La muerte supone un gran impacto emocional, tanto para el paciente y la familia como para los propios profesionales, que pueden sentirse impotentes y superados por esta situación (Monforte-Royo, Villavicencio-Chávez, Tomás-Sábado, Mahtani-Chugani, & Balaguer, 2012).
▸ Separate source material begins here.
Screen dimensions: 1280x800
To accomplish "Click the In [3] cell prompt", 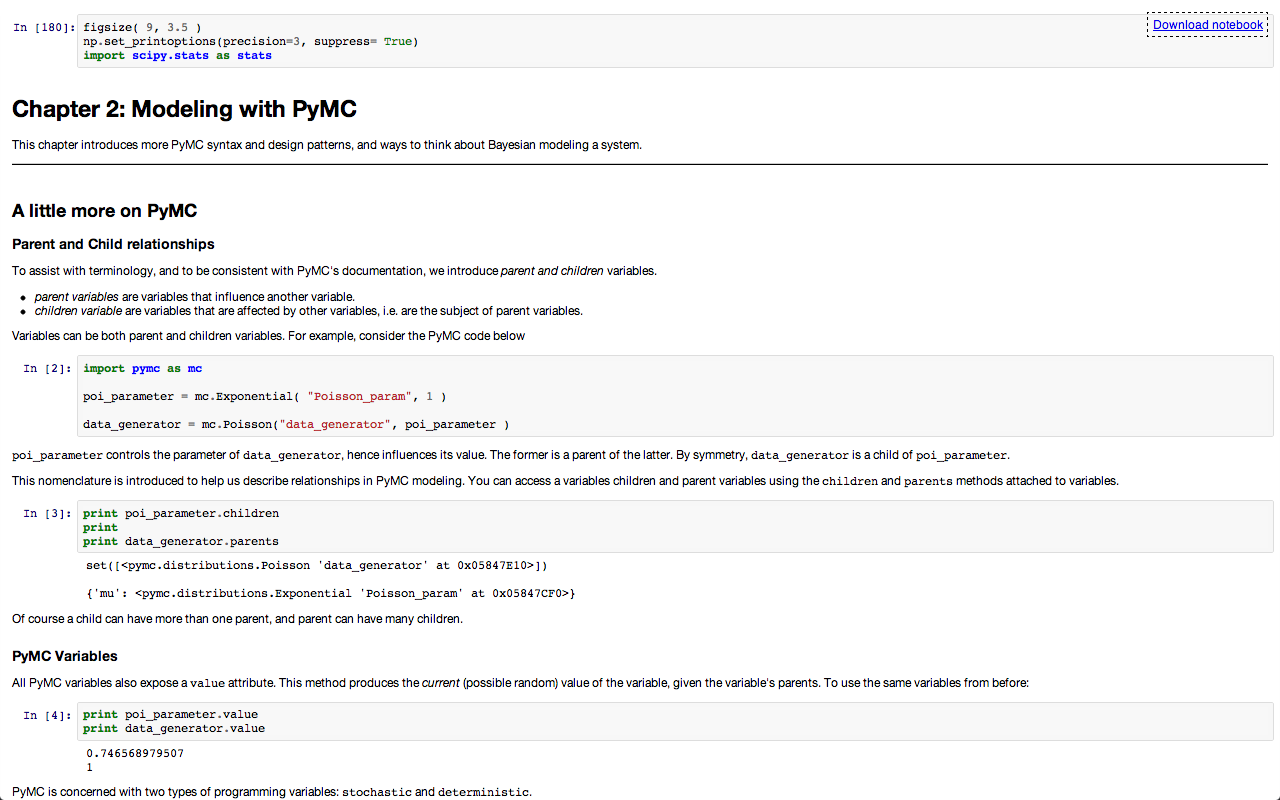I will [47, 514].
La literatura muestra que los médicos suelen tener dificultades para aceptar la muerte como una parte natural del ciclo de la vida, pues la consideran un fracaso dentro del contexto asistencial; las enfermeras, sin embargo, suelen mostrar una actitud más positiva hacia los cuidados al final de la vida, aunque requieren formación para afrontarlos de una manera más compasiva y humanística (Blaževičienė, Newland, Čivinskienė, & Beckstrand, 2017; Libo-on & Nashwan, 2017; Sekiya et al., 2017).
En esta línea, la Estrategia en Cuidados Paliativos del Sistema Nacional de Salud (2011), ofrece una serie de recomendaciones para garantizar actividades orientadas a mitigar los síntomas físicos y el sufrimiento generado por la presencia de una enfermedad de mal pronóstico o terminal con la participación del equipo sanitario, del paciente y de la familia; algunas de estas recomendaciones implican:
- Valorar todas las necesidades que el paciente presenta y contar con un sistema de clasificación de los problemas detectados.
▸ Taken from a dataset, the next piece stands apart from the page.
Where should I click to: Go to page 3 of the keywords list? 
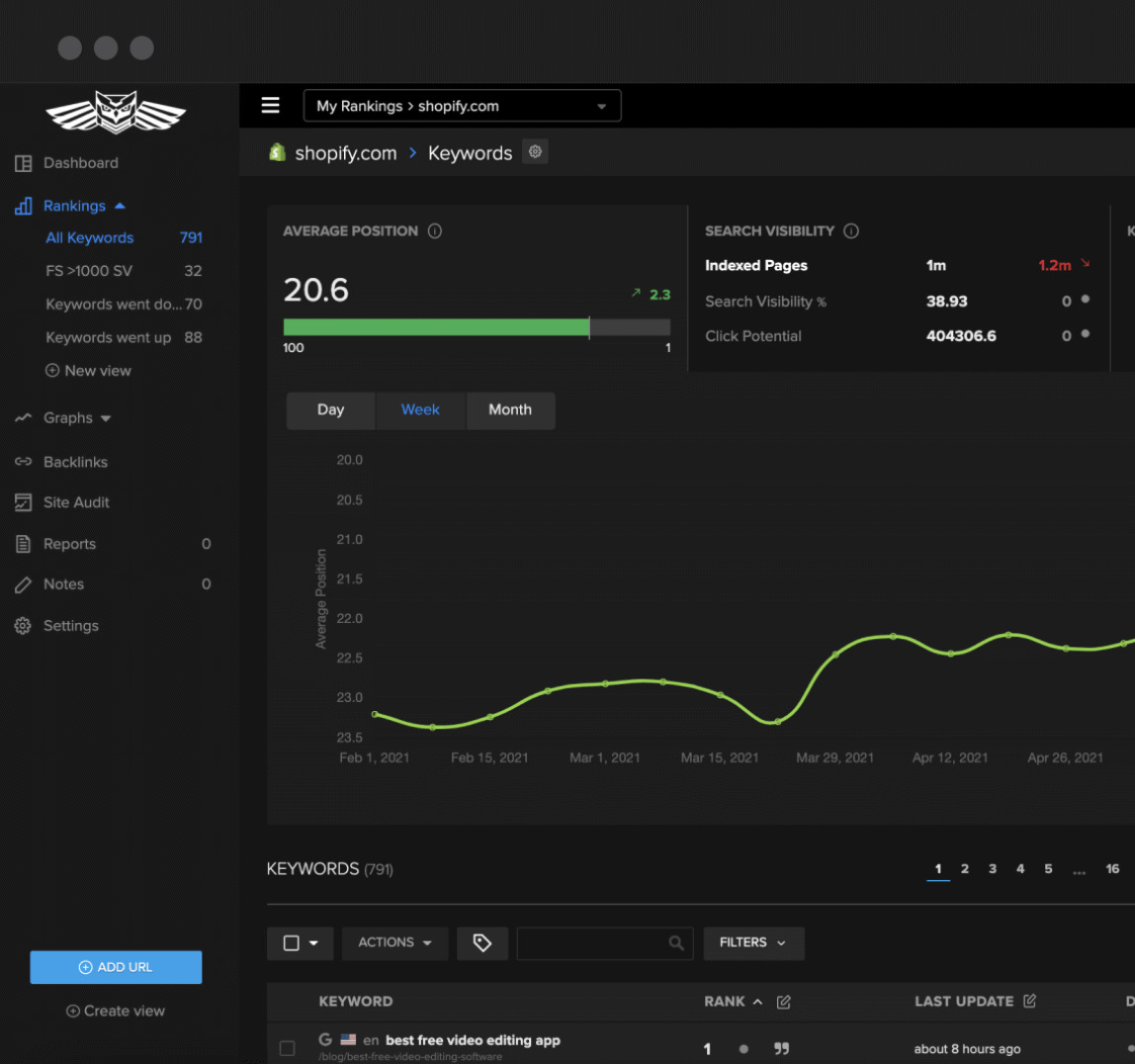993,868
- Incluir planes de cuidados, si es posible mediante trayectorias clínicas, que incluyan aspectos relativos al dolor y otros síntomas, a la capacidad funcional y el nivel de dependencia, a la valoración cognitiva, al nivel de conocimiento de la situación y a la valoración psicosocial.
- Contar con un sistema de registro único de pacientes y una historia clínica informatizada compartida.
- Incorporar escalas para valorar la dependencia de los pacientes y el duelo y la sobrecarga de los cuidadores de personas dependientes, asegurando el cuidado integral también a la familia.
La estrategia evidencia el papel clave que juegan las enfermeras para conseguirlo, pues están capacitadas, ya que disponen de los conocimientos, de las habilidades, de las actitudes y de los instrumentos necesarios para ello.
Sin embargo, el paciente puede tener dificultades para expresar sus necesidades, complicando su abordaje físico, psíquico, emocional y espiritual (Renz et al., 2018; Vehling et al., 2017). Por ello, el lenguaje enfermero se configura como un marco ideal para desarrollar instrumentos sensibles a la valoración de estas necesidades, promoviendo la comunicación, una habilidad fundamental que deben tener las enfermeras como elemento clave para proporcionar cuidados favoreciendo la integridad, la accesibilidad, la precisión, y la posibilidad de compartir (Morales-Asencio et al., 2015; Porcel-Gálvez, Romero-Castillo, Fernández-García, & Barrientos-Trigo, 2017).
En definitiva, una terminología apropiada contribuye a favorecer que se cumplan esas premisas (Falan & Han, 2013).